EXTRACT>
Boob-Job Envy

no boobs for nowWell, another of my friends has just undergone boob surgery, and each time this happens, I can’t help but wonder what it would be like if I were to go that route.

It sure would be nice to have a (more) feminine chest, that’s sure.

But, each of us has her own journey to follow.

Boobies would certainly pose problems in my male life – a life I still hold dear. I would never get really big ones anyway, and so they could be hidden, but still…

But, the more important issue for me is that I am still struggling with the extent and nature of my femininity. Currently, I take great pleasure in my ability to be convincingly feminine without surgery or hormones, and, in fact, I consider that to be my gender identity – that I am naturally able to assume the role of both or either, without the need for drugs or implants.

RECORDS SUPPLIED>
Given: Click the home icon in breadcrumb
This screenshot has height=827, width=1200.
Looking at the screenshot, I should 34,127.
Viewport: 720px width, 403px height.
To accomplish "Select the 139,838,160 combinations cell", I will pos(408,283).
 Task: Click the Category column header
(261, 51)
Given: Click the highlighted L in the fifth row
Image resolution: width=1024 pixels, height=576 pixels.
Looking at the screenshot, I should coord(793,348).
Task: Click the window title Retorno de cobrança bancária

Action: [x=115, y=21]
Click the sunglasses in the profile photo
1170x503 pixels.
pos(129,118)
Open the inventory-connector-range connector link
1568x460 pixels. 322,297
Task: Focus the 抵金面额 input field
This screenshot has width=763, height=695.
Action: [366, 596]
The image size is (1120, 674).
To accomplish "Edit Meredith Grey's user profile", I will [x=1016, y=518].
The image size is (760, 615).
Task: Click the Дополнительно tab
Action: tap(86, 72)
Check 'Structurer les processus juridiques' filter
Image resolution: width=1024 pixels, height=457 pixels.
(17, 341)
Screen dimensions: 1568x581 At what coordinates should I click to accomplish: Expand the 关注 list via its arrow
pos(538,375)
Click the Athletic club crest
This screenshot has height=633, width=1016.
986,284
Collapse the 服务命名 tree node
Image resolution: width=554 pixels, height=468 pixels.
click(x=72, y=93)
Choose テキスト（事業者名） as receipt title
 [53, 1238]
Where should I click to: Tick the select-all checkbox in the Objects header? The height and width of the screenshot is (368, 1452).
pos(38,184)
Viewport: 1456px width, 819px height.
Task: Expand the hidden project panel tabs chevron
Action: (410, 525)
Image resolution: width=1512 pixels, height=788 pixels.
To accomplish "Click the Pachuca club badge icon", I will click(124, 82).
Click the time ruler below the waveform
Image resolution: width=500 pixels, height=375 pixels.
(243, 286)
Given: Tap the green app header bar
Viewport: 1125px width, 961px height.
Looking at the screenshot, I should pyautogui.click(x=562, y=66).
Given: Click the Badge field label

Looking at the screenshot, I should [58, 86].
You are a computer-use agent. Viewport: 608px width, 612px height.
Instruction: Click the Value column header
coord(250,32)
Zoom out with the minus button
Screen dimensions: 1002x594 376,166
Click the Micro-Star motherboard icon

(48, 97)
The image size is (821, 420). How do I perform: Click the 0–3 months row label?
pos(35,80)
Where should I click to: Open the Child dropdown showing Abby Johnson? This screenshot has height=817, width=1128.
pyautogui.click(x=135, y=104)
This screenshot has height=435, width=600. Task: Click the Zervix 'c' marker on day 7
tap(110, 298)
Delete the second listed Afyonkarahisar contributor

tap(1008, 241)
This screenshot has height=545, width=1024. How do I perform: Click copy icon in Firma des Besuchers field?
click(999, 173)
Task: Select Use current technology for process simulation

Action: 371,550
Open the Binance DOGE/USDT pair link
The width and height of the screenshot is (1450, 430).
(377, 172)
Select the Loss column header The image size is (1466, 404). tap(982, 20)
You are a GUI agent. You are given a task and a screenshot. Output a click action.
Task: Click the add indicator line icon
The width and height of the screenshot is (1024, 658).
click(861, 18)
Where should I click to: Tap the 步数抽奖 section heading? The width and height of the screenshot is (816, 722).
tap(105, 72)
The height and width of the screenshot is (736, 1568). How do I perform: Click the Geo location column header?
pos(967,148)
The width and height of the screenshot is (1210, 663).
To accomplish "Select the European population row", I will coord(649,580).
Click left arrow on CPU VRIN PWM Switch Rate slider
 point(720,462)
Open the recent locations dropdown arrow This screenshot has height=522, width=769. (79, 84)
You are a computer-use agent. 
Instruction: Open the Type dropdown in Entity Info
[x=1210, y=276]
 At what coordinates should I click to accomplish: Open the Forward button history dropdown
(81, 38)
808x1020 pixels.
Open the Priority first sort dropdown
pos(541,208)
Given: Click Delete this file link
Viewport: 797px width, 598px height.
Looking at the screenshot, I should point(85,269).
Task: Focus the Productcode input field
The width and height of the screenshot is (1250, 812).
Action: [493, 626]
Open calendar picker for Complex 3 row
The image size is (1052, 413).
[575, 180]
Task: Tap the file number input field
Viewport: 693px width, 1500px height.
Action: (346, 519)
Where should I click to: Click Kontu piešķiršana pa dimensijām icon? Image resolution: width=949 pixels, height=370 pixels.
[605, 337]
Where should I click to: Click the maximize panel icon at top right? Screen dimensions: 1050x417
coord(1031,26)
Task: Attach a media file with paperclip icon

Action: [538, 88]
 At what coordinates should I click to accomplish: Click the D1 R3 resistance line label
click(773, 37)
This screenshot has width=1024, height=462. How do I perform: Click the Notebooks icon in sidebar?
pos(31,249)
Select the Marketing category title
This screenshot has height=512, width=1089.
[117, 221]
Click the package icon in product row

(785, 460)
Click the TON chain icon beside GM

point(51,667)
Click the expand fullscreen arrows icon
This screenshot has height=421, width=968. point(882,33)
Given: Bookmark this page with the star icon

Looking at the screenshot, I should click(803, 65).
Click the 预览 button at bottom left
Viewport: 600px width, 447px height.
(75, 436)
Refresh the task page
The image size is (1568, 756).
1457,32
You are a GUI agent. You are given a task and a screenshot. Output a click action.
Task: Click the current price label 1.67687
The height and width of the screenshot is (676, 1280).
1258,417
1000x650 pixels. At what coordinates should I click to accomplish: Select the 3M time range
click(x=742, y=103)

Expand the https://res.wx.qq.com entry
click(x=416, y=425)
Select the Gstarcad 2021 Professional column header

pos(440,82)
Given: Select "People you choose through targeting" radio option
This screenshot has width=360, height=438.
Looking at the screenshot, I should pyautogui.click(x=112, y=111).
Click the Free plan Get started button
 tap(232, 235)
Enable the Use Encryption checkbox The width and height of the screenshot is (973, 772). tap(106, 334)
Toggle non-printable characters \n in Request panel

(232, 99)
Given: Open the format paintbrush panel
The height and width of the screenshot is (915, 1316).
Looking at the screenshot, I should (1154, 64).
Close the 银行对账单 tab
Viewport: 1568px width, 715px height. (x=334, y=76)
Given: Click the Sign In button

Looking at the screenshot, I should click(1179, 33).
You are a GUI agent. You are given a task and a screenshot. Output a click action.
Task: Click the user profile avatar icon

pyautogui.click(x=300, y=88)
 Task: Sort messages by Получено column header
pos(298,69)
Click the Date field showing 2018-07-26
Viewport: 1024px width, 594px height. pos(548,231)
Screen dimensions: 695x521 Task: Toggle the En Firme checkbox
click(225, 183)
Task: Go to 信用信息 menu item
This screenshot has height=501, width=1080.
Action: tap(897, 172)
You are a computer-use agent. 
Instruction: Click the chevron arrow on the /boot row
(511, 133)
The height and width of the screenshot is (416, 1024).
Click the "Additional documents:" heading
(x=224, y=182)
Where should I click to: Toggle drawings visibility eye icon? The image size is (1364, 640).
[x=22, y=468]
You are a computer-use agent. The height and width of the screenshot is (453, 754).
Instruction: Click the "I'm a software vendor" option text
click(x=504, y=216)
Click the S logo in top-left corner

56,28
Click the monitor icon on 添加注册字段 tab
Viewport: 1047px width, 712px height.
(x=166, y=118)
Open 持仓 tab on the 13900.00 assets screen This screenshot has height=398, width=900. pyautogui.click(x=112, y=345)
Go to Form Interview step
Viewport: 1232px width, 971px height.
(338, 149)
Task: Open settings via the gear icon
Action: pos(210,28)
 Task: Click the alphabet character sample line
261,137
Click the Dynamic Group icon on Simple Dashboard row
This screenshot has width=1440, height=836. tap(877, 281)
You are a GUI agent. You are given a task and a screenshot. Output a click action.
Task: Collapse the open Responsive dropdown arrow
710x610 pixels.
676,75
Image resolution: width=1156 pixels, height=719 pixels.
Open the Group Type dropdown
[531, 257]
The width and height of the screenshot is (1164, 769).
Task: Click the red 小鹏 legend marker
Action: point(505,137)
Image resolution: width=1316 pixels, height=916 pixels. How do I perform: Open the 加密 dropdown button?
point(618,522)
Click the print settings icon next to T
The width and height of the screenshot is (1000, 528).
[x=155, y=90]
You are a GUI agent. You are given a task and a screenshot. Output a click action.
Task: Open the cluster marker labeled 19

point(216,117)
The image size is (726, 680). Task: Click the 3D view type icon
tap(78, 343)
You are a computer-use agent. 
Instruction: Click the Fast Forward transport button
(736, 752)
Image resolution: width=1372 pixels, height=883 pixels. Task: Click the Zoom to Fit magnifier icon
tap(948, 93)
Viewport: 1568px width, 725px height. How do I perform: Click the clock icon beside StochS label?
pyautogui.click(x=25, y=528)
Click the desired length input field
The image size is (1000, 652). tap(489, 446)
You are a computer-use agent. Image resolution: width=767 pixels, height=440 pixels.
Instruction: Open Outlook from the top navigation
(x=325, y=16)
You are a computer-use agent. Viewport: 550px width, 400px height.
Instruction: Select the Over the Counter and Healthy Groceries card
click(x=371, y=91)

USING THE INFORMATION>
1 - In the post about boob-job envy, what does the writer consider to be their gender identity?
2 - Go on with the post about boob-job envy, starting after its final sentence.

OUTPUTS IN ORDER>
1 - Being naturally able to assume the role of both or either gender, without the need for drugs or implants.

2 -
More to this point, I figure that I don’t become more feminine because of my clothes, and I don’t become more feminine because I have surgery. Rather, my womanhood is something personal, spiritual and natural, and independent of superficial things.

If and when the day comes that my womanhood has developed to the point where not having breasts is actually misleading to others as to my true nature, then it might be time to do something. But, in my view, that would come after living and experiencing so much more of what a woman’s life has to offer, and embracing it as my destiny.

In the meantime – and perhaps for always – my body reflects pretty well who and what I am.